The DANNIK Titanium Ligation Clips is designed for the intended use of ligating blood vessels .The Clip has been specially designed to insure occlusion of vessels and prevent any slippage once applied. The clip has applications in many types of surgical procedures where hemostasis is required or radiographic marking is necessary.

Choose the size of clip to fit the procedure making certain the tissue to be occluded fits completely within the clip. The DANNIK Titanium Ligation, clip can be left in vivo without sequela as it is biologically inert.

Device Description

The DANNIK Titanium Ligation Clips are exclusively made of titanium and supplied in four different sizes: small, medium-large, and large. Packaged in cartridge of six clip units.

The titanium used meets all requirements for A.S.T.M. specifications F-67 95 "Unalloyed Titanium for Surgical Implant Applications", Grade I and ISO 5832-2-93 and 10993 "Implants for Surgery - Metallic Materials - Part 2: Unalloyed Titanium".

This device is packaged and sterilized for single use only. Do NOT re-use, reprocess or resterilize. Discard after use with care.

AI/ML Overview

The provided text describes a 510(k) premarket notification for a medical device: the DANNIK Titanium Ligation Clip.

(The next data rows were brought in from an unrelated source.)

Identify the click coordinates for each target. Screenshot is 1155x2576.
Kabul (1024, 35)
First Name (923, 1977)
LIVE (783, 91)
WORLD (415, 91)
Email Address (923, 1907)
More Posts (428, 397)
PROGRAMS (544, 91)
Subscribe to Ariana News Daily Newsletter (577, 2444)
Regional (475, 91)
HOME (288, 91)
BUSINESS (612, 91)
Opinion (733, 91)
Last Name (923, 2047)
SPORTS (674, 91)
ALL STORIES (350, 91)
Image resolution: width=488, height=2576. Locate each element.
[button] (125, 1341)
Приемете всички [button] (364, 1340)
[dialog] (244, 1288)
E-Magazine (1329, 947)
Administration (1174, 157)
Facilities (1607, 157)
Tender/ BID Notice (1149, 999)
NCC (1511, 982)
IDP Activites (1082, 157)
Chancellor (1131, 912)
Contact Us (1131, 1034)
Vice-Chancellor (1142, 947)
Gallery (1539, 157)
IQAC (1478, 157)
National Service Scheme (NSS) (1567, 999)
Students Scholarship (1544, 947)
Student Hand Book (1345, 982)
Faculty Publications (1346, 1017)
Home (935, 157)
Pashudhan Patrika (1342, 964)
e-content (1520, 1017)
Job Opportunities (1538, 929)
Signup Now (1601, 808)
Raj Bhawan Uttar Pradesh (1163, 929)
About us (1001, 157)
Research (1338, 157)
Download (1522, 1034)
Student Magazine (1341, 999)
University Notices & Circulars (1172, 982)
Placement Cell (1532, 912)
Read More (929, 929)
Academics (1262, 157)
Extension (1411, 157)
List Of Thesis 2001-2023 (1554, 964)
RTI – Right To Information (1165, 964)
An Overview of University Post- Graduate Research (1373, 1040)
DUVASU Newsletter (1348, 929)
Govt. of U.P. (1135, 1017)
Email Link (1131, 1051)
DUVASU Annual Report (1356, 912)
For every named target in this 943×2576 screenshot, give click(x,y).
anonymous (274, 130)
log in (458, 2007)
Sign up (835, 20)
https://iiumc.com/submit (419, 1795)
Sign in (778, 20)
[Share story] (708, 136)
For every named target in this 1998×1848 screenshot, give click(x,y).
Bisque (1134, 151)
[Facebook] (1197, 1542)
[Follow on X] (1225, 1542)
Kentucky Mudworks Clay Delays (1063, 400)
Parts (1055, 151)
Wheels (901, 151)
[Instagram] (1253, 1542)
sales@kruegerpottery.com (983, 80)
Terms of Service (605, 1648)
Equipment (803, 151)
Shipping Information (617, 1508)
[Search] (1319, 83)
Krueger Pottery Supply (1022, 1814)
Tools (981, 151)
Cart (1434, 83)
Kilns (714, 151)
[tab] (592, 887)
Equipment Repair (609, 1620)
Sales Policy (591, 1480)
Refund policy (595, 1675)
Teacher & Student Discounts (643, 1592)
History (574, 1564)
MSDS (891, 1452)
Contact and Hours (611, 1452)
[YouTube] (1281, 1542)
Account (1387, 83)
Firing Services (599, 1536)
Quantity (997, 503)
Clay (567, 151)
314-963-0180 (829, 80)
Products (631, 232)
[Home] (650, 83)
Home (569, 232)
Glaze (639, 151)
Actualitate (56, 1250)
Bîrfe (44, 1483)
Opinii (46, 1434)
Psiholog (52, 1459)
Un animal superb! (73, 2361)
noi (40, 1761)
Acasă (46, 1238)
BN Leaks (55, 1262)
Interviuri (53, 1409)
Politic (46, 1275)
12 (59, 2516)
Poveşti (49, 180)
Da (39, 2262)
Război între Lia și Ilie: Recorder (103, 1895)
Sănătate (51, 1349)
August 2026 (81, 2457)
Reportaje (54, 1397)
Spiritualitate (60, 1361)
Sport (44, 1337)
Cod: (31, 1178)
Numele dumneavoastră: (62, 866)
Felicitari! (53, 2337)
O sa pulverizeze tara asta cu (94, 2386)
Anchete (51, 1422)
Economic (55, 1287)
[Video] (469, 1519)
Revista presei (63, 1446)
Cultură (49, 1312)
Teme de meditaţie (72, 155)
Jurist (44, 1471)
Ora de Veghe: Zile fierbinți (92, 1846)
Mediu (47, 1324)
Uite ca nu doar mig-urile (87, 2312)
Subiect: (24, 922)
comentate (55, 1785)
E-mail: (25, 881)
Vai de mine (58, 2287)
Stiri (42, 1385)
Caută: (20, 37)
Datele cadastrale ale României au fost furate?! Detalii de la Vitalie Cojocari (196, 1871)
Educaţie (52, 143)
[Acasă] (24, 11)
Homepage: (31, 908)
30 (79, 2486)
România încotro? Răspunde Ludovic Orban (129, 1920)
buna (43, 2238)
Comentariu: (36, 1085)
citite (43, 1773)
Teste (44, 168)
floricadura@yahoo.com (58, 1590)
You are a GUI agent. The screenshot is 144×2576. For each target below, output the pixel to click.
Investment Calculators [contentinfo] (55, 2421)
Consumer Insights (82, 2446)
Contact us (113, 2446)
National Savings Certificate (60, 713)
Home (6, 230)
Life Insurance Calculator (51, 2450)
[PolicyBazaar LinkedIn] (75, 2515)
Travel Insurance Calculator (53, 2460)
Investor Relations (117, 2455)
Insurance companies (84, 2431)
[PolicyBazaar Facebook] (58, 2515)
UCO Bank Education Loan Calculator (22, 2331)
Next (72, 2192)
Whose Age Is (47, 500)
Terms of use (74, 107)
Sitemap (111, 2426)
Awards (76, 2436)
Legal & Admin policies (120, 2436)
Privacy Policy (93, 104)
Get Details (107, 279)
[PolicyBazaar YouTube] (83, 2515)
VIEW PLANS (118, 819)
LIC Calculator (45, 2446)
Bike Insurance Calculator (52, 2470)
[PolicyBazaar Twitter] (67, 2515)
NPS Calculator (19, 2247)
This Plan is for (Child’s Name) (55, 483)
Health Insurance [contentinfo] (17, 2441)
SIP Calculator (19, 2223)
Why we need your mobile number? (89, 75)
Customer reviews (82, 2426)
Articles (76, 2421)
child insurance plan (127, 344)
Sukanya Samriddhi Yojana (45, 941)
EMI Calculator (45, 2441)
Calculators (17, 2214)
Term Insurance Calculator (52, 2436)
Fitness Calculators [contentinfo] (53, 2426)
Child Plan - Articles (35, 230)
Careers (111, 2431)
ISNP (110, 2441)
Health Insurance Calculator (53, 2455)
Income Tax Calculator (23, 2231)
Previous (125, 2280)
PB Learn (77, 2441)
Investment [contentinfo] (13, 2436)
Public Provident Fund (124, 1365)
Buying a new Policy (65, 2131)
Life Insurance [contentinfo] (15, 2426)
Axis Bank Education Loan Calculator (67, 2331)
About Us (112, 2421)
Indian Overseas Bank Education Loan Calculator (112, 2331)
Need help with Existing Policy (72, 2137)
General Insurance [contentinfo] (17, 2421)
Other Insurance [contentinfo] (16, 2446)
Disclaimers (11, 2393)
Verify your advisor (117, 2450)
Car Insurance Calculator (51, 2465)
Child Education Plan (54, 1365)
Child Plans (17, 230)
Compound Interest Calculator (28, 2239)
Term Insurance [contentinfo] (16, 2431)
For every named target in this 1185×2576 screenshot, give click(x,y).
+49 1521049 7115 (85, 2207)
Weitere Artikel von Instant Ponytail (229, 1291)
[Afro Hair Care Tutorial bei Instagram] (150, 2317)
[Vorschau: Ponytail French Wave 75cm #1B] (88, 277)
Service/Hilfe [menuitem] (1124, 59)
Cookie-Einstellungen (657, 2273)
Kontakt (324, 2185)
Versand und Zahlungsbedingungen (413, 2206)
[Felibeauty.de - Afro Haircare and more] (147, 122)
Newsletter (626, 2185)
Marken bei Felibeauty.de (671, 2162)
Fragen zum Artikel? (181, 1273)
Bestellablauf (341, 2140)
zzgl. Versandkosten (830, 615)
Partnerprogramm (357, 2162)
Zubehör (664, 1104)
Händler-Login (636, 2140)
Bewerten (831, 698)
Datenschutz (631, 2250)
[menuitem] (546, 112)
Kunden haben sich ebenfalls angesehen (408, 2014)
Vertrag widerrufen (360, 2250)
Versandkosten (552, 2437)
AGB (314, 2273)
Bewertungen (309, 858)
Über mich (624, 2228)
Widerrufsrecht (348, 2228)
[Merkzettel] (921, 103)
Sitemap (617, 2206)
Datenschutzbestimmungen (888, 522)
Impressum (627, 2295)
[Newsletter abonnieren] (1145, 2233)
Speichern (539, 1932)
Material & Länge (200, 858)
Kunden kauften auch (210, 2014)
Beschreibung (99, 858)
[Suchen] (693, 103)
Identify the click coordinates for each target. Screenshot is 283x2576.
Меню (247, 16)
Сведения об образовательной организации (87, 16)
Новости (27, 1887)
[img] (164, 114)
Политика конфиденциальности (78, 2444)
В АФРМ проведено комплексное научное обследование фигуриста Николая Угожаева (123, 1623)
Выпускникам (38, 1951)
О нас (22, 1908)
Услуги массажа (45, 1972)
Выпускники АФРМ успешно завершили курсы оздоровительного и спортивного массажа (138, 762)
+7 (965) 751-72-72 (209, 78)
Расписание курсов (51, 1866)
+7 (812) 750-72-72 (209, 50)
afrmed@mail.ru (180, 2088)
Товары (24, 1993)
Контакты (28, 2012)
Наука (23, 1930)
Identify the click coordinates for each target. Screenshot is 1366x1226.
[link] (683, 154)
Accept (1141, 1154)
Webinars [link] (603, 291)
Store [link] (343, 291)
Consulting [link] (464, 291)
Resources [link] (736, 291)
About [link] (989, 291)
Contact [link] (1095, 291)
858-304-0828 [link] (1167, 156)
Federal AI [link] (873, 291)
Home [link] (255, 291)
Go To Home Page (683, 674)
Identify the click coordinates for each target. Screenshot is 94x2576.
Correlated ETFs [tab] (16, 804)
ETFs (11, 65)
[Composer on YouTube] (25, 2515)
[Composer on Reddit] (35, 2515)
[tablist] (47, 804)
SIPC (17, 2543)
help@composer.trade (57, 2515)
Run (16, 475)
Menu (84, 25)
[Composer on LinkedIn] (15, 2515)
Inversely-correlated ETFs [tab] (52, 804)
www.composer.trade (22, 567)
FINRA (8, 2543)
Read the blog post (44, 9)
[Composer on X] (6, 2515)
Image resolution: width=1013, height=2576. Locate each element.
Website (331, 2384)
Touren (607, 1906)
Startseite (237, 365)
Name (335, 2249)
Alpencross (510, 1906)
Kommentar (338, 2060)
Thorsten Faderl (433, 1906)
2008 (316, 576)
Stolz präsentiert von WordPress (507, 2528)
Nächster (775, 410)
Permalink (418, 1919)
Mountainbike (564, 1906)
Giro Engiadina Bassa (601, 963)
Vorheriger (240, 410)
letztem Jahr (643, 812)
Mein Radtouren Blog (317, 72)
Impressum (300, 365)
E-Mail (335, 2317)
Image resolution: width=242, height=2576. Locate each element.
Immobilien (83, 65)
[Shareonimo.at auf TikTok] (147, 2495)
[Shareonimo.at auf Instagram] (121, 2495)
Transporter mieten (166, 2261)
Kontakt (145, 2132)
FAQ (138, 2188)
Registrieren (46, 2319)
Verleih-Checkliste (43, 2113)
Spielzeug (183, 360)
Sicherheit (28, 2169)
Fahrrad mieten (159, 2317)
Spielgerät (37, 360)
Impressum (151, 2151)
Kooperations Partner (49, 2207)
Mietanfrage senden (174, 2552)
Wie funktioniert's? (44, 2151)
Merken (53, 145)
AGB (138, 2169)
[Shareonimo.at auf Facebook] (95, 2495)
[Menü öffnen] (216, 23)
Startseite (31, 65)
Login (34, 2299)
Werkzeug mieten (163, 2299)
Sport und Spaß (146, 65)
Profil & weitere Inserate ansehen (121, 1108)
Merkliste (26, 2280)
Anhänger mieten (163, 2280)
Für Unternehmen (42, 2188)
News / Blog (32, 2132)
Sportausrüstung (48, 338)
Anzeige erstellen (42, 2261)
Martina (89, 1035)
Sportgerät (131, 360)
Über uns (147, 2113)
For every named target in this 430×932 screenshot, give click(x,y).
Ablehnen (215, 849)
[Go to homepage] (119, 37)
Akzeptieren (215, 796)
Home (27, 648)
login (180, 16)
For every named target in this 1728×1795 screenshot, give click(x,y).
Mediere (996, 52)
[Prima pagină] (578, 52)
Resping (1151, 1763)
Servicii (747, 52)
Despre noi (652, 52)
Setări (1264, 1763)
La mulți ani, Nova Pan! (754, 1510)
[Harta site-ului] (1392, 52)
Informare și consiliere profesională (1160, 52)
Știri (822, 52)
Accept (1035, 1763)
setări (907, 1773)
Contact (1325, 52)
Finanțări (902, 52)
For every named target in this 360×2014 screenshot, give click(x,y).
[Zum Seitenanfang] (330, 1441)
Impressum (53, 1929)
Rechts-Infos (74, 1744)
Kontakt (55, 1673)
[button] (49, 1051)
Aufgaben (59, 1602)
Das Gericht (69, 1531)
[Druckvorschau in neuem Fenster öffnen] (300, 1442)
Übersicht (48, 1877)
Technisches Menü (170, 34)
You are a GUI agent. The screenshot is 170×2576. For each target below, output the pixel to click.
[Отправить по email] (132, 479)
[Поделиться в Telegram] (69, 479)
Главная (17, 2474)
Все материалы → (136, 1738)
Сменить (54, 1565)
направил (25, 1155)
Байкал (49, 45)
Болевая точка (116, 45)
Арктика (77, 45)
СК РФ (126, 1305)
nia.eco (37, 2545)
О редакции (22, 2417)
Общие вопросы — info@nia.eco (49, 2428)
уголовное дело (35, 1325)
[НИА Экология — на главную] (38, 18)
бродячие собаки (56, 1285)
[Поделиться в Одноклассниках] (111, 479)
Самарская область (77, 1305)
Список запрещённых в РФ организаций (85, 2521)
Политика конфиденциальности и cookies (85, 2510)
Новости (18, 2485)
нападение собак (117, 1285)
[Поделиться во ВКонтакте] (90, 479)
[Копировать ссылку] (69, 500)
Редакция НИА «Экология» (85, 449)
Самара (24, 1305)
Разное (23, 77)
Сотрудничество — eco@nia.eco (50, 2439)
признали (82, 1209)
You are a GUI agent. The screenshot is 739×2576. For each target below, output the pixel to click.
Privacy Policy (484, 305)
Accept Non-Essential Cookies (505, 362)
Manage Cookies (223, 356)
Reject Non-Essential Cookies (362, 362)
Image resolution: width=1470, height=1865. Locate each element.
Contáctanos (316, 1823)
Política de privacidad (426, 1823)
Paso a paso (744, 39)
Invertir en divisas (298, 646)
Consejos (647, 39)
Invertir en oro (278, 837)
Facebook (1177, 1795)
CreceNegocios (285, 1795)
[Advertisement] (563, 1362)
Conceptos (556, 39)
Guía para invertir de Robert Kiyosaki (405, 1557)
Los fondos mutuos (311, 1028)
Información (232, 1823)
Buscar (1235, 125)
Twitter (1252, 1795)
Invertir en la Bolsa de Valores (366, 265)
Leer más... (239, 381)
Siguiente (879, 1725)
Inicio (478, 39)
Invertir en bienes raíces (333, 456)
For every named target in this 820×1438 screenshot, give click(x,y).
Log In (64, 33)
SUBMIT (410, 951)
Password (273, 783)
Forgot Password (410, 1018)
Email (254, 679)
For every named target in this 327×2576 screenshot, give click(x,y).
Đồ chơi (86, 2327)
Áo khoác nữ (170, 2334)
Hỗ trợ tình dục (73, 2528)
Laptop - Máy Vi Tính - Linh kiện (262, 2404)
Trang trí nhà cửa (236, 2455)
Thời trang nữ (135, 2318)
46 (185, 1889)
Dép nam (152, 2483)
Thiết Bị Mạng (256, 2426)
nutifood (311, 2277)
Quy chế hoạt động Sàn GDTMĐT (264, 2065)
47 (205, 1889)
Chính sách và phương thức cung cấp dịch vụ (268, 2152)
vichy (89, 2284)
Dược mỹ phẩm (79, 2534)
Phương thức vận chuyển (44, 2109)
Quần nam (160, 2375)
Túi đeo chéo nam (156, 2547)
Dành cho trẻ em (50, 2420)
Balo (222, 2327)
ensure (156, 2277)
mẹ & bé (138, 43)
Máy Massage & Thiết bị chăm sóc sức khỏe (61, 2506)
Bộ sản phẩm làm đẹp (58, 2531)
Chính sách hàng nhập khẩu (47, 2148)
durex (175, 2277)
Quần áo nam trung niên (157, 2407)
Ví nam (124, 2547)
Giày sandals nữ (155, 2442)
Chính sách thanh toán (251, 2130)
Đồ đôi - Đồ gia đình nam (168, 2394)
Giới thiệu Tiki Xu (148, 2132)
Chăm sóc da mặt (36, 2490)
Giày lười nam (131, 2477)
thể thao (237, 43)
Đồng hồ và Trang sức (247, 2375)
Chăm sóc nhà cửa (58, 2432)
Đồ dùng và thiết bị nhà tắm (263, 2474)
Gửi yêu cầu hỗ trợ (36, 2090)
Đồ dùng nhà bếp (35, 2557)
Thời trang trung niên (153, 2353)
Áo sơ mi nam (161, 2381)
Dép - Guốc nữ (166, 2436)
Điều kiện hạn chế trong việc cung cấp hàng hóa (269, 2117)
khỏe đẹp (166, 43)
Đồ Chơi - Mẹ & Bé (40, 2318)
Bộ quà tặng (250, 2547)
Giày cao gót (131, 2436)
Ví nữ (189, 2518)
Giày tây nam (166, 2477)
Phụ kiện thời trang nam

This type of submission focuses on demonstrating substantial equivalence to a legally marketed predicate device rather than proving clinical effectiveness through new clinical trials.

Therefore, the document does not contain information about acceptance criteria or a study proving the device meets those criteria in the context of AI/machine learning performance metrics (e.g., sensitivity, specificity, reader improvement with AI assistance). The "acceptance criteria" and "study" described in the prompt are typical for AI/ML device submissions, but not for a physical device like a ligation clip, where the focus is on material properties, mechanical performance (e.g., clamping force, corrosion resistance), and biocompatibility.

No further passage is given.